Falta, como diz, "uma ligação professores - médicos - família". Uma das sugestões que faz é que a lei de educação inclusiva seja revista. "Temos uma manta de retalhos em que temos de chegar aos que têm uma dificuldade cognitiva ligeira e aos que são autistas não verbais , por exemplo. E temos de andar aqui a fugir de um lado para o outro e tentar socorrer todas as pontas, cheios de burocracia, sem terapias", diz o professor. Além disso, insiste que o rácio de alunos por professor e auxiliares tem de ser cumprido e que os professores que trabalham nas unidades de ensino estruturado deveriam ter uma majoração no vencimento ou no tempo de serviço. (...)

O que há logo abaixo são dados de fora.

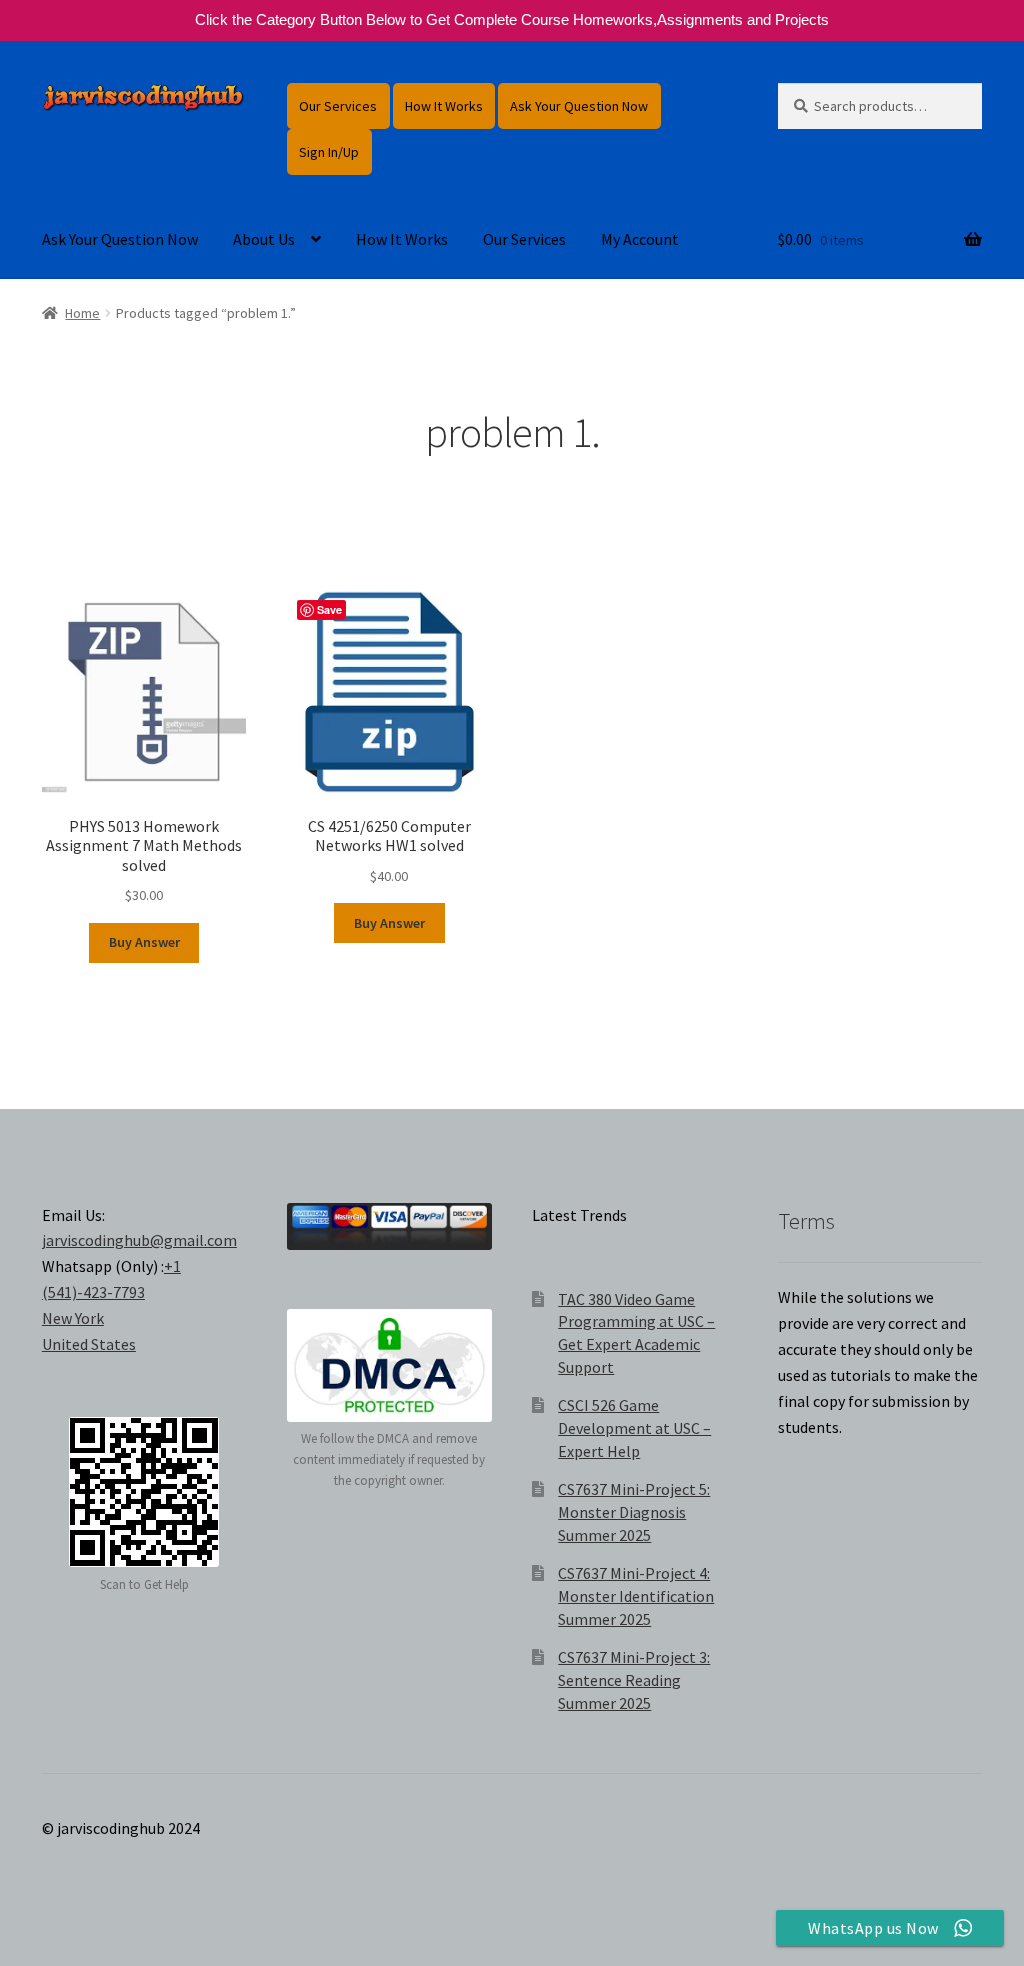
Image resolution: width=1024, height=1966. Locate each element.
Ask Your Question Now (579, 106)
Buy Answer (144, 942)
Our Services (338, 106)
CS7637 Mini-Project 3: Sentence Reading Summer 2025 (634, 1679)
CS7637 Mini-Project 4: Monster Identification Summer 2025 (636, 1595)
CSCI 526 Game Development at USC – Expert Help (634, 1427)
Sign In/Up (329, 152)
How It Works (444, 106)
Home (82, 313)
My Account (640, 239)
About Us (264, 239)
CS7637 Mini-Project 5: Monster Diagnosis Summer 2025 (634, 1511)
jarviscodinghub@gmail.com (139, 1240)
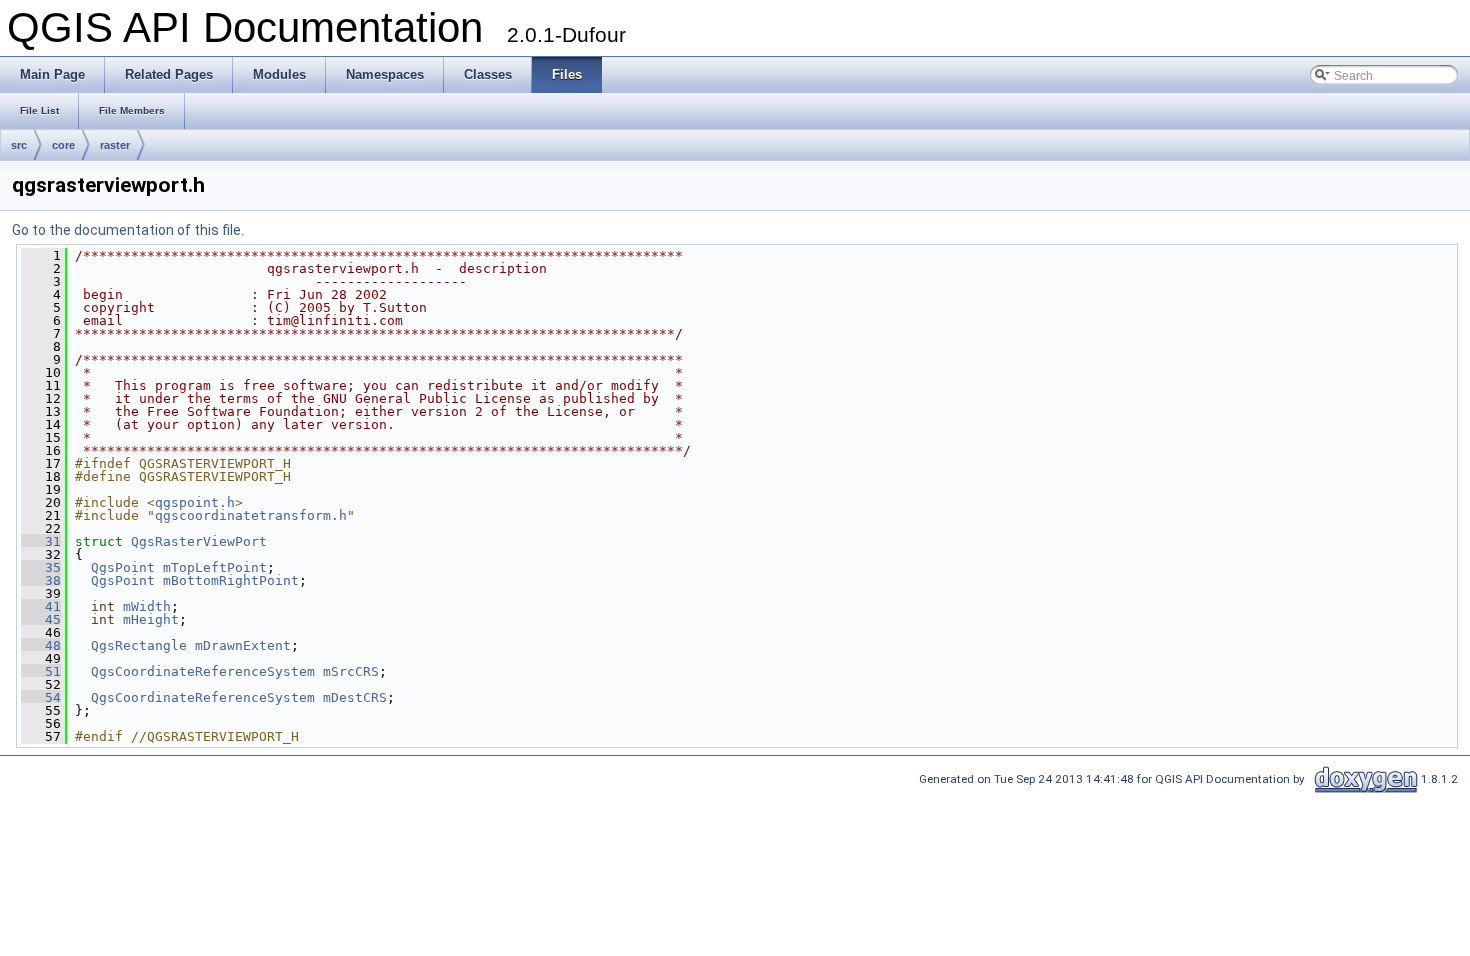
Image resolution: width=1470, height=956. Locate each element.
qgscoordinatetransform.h (251, 515)
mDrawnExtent (243, 645)
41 (41, 606)
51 (41, 671)
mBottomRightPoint (231, 580)
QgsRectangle (139, 645)
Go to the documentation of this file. (128, 230)
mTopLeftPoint (215, 567)
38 (41, 580)
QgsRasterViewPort (199, 541)
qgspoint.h (195, 502)
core (63, 145)
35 (41, 567)
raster (115, 145)
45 (41, 619)
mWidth (147, 606)
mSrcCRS (351, 671)
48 (41, 645)
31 (41, 541)
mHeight (151, 619)
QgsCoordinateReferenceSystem (203, 671)
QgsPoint (123, 567)
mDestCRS (355, 697)
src (19, 145)
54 (41, 697)
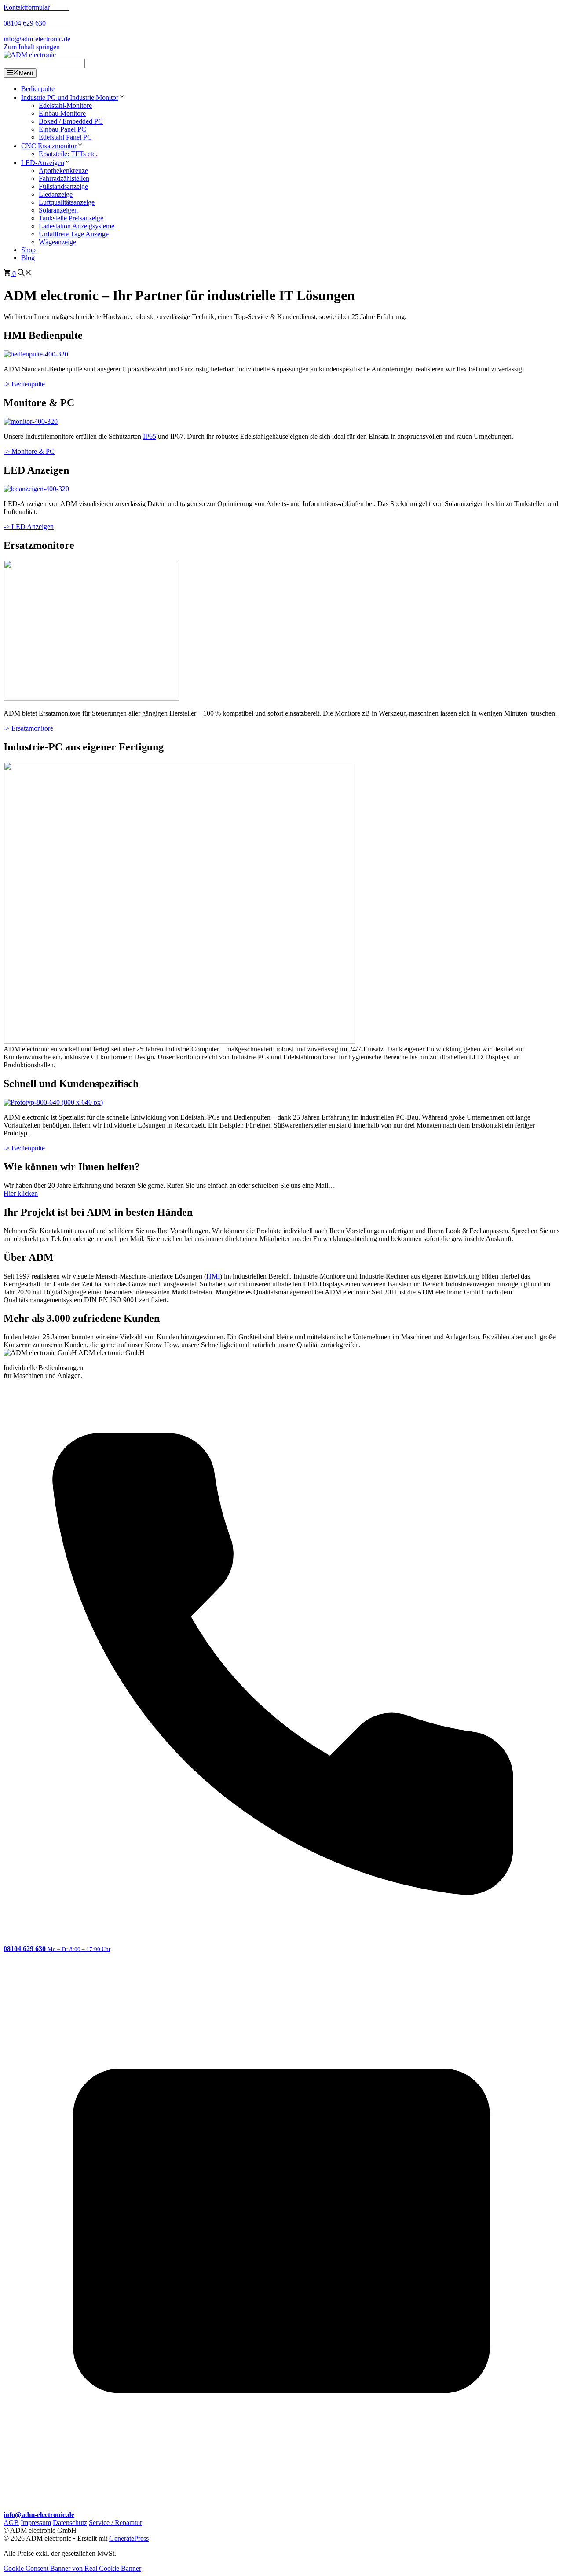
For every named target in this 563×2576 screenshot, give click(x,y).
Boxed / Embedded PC (71, 121)
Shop (28, 250)
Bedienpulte (38, 88)
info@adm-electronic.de (37, 39)
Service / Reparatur (115, 2522)
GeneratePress (129, 2538)
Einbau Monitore (62, 113)
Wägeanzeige (57, 242)
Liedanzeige (56, 194)
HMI (213, 1276)
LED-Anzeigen (42, 162)
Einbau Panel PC (62, 129)
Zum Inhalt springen (32, 47)
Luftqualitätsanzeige (67, 202)
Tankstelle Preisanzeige (71, 218)
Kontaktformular (36, 7)
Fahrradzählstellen (64, 178)
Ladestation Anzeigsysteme (76, 226)
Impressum (36, 2522)
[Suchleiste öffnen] (25, 273)
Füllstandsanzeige (63, 186)
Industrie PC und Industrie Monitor (69, 97)
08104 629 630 (37, 23)
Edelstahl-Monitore (65, 105)
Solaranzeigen (58, 210)
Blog (28, 257)
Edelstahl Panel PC (65, 137)
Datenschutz (70, 2522)
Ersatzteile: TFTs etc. (68, 154)
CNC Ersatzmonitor (49, 146)
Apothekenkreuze (63, 170)
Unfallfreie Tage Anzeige (74, 234)
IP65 (149, 436)
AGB (11, 2522)
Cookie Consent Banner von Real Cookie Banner (72, 2568)
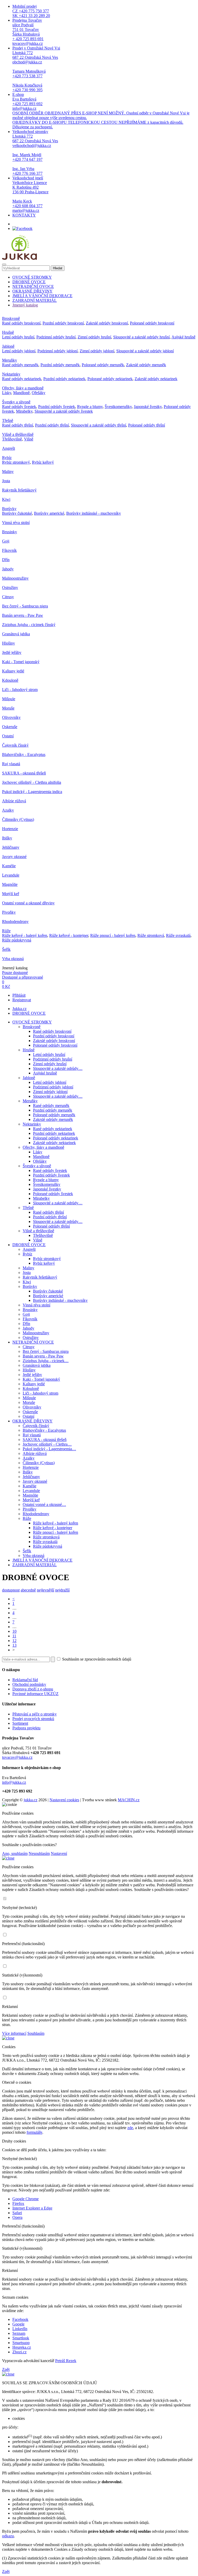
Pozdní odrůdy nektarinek (64, 379)
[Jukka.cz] (19, 258)
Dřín (6, 559)
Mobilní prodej (31, 11)
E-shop (100, 110)
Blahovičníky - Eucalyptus (23, 754)
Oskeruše (9, 726)
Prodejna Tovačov (28, 32)
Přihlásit (19, 995)
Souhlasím (35, 2033)
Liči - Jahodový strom (20, 689)
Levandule (10, 875)
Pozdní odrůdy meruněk (60, 365)
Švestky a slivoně (16, 402)
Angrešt (8, 448)
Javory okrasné (14, 856)
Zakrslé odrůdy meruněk (146, 365)
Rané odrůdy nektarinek (21, 379)
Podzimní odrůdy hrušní (56, 337)
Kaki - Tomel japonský (20, 662)
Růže (6, 931)
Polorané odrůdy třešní (146, 425)
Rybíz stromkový (16, 462)
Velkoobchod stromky (35, 152)
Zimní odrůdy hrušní (94, 337)
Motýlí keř (10, 893)
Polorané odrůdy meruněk (103, 365)
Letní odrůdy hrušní (18, 337)
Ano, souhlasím (15, 1853)
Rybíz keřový (43, 462)
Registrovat (21, 1000)
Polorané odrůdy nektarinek (110, 379)
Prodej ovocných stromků (33, 1718)
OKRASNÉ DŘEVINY (32, 291)
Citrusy (8, 597)
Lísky (6, 392)
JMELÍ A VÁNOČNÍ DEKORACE (42, 296)
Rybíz (7, 457)
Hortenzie (10, 829)
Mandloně (21, 392)
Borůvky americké (49, 513)
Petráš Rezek (65, 2360)
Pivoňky (9, 912)
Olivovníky (11, 717)
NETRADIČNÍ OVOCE (33, 286)
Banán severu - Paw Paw (22, 615)
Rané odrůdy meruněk (20, 365)
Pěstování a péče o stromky (34, 1714)
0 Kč (6, 986)
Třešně (7, 420)
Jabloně (8, 346)
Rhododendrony (15, 921)
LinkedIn (19, 2329)
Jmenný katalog (25, 305)
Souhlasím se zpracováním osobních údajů (96, 1659)
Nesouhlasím (39, 1853)
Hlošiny (8, 643)
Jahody (8, 569)
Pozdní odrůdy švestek (56, 406)
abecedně (28, 1590)
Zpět (6, 2369)
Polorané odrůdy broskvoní (152, 323)
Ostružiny (10, 587)
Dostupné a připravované (22, 977)
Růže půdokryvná (16, 940)
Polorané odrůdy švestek (53, 1193)
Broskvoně (11, 318)
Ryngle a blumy (90, 406)
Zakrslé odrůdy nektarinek (156, 379)
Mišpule (8, 699)
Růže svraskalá (178, 935)
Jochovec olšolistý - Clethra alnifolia (31, 782)
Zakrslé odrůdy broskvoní (107, 323)
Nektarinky (11, 374)
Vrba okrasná (13, 958)
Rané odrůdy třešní (17, 425)
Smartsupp (21, 2342)
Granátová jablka (16, 634)
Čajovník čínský (15, 745)
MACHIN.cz (128, 1800)
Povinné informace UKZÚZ (35, 1693)
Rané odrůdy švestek (19, 406)
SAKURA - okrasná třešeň (24, 773)
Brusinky (9, 532)
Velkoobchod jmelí (30, 194)
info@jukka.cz (14, 1782)
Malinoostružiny (15, 578)
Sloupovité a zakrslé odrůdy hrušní (141, 337)
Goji (5, 541)
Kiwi (6, 499)
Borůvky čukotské (17, 513)
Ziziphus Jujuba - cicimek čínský (28, 624)
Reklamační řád (25, 1680)
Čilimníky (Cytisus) (18, 819)
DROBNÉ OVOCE (29, 282)
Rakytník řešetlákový (19, 490)
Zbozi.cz (19, 2352)
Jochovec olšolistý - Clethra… (47, 1444)
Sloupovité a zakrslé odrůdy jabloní (145, 351)
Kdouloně (10, 680)
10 (14, 1631)
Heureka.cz (21, 2347)
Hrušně (8, 332)
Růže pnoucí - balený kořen (112, 935)
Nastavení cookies (64, 1800)
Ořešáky (38, 392)
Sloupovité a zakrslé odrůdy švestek (64, 411)
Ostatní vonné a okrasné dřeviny (28, 903)
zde (130, 2127)
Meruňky (9, 360)
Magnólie (10, 884)
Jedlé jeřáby (11, 652)
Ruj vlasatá (11, 764)
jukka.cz (30, 1800)
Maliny (8, 471)
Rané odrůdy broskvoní (21, 323)
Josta (6, 481)
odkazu (8, 2536)
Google (18, 2324)
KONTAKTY (24, 215)
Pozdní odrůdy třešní (52, 425)
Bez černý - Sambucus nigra (25, 606)
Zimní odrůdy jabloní (97, 351)
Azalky (8, 810)
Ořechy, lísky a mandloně (23, 388)
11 (14, 1636)
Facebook (20, 2319)
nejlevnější (45, 1590)
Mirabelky (24, 411)
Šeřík (6, 949)
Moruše (8, 708)
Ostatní (8, 736)
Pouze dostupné (15, 972)
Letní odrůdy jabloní (18, 351)
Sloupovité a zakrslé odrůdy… (57, 1068)
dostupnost (11, 1590)
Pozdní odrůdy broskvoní (63, 323)
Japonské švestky (148, 406)
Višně (28, 439)
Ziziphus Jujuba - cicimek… (46, 1360)
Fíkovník (9, 550)
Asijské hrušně (183, 337)
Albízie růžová (14, 801)
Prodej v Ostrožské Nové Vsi (36, 69)
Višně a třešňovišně (18, 434)
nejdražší (62, 1590)
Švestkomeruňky (118, 406)
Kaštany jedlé (13, 671)
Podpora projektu (26, 1728)
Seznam (18, 2333)
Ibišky (7, 838)
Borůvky (9, 508)
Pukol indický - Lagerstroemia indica (32, 791)
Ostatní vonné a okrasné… (44, 1504)
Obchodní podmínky (29, 1684)
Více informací (14, 2033)
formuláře (34, 2132)
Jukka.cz (19, 1008)
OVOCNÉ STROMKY (32, 277)
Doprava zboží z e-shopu (32, 1689)
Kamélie (9, 866)
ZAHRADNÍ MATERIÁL (34, 300)
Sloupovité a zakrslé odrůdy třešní (98, 425)
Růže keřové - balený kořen (24, 935)
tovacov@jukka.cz (17, 1757)
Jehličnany (10, 847)
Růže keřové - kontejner (68, 935)
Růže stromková (150, 935)
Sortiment (20, 1723)
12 (14, 1640)
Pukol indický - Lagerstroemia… (49, 1449)
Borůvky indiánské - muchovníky (93, 513)
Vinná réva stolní (16, 522)
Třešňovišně (12, 439)
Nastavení (59, 1853)
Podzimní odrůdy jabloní (57, 351)
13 (14, 1645)
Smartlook (20, 2338)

Até lá, "as crianças continuam a ver o futuro comprometido com estes atrasos ano após ano", lamenta Lourenço Santos. "Se o Estado não quer investir na educação acabará, mais à frente, a subsidiar estas crianças porque não tiveram o apoio que seria suposto e vão ser jovens adultos muito menos autónomos e muito menos independentes do que aquilo que poderiam ser."